* Requirement: Beginning with the line that contains "This screenshot has", reproduce every line through the end of the records below exactly, and leave the pictures out.

* Dataset entries:
================
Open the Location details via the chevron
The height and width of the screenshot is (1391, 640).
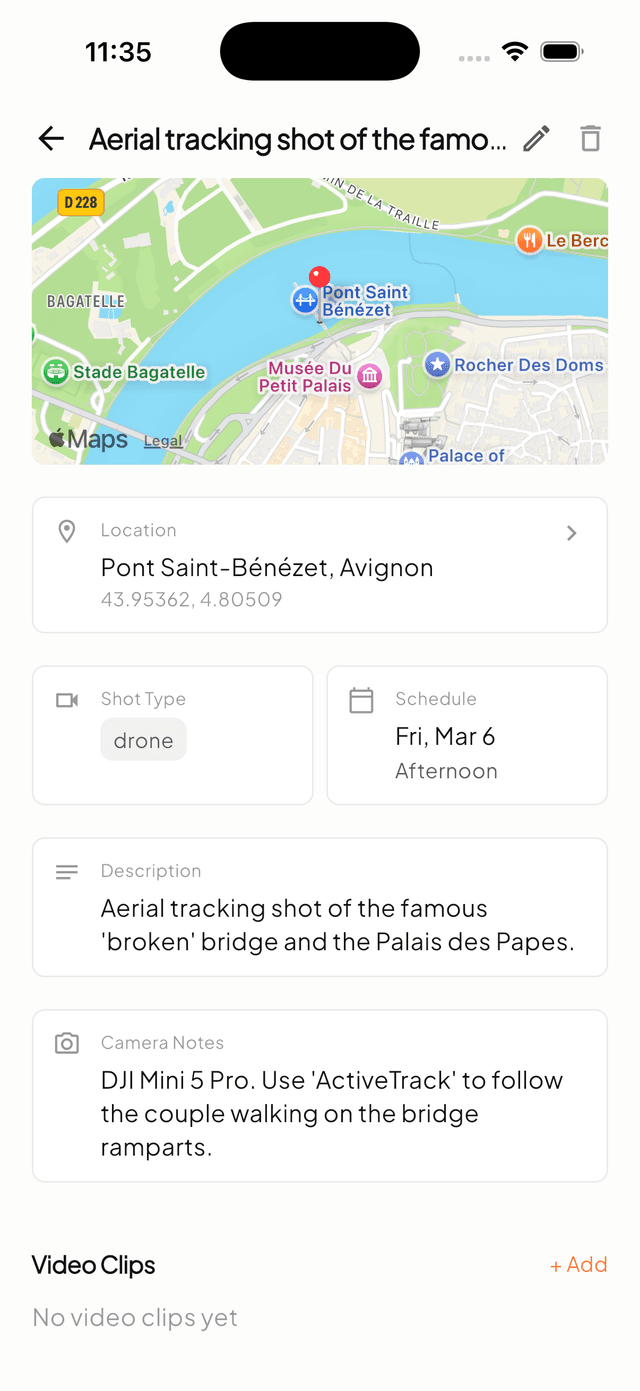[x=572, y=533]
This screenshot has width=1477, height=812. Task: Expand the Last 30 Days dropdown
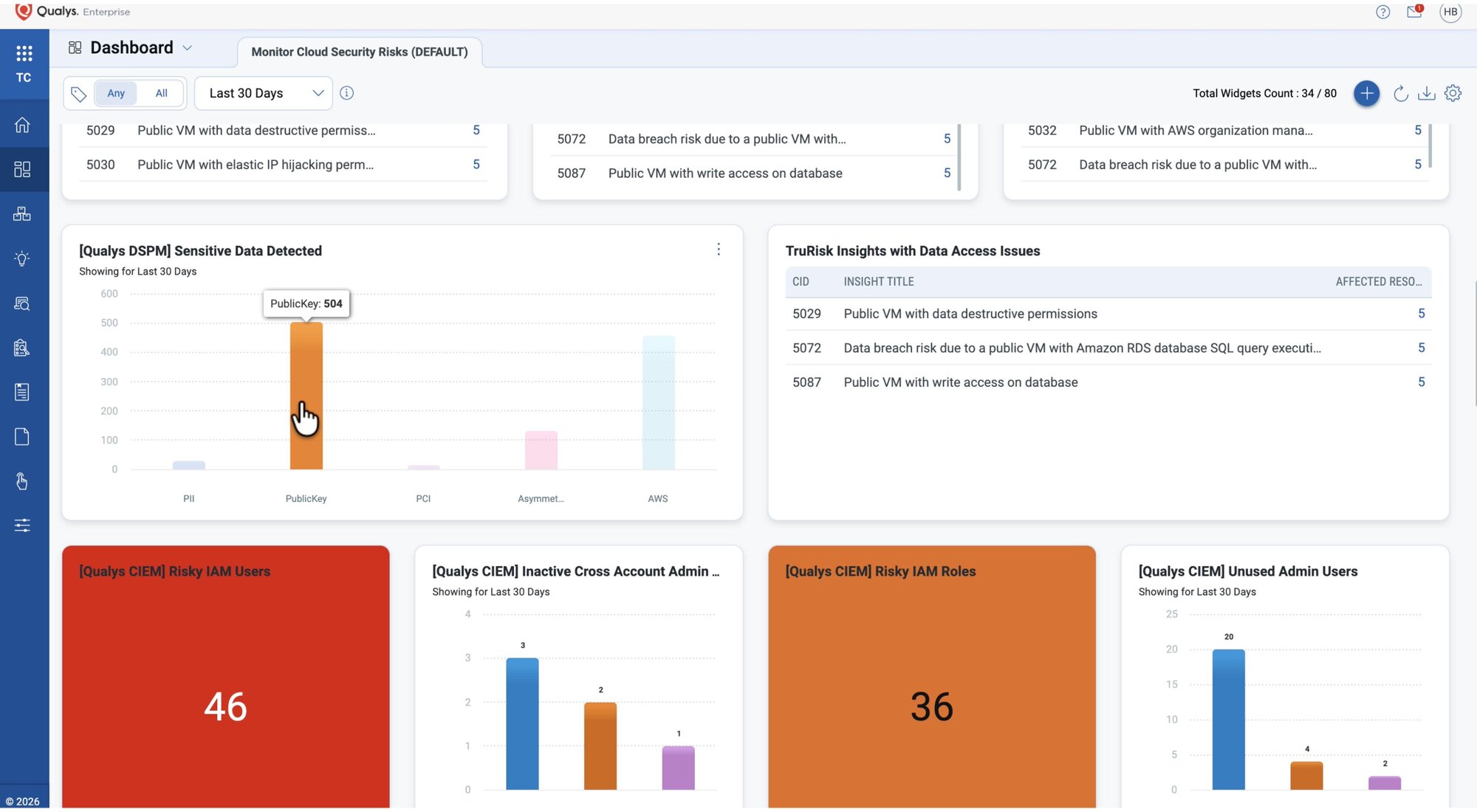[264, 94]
================
* Written solution:
This screenshot has width=1477, height=812. Task: Expand the Last 30 Days dropdown
[264, 94]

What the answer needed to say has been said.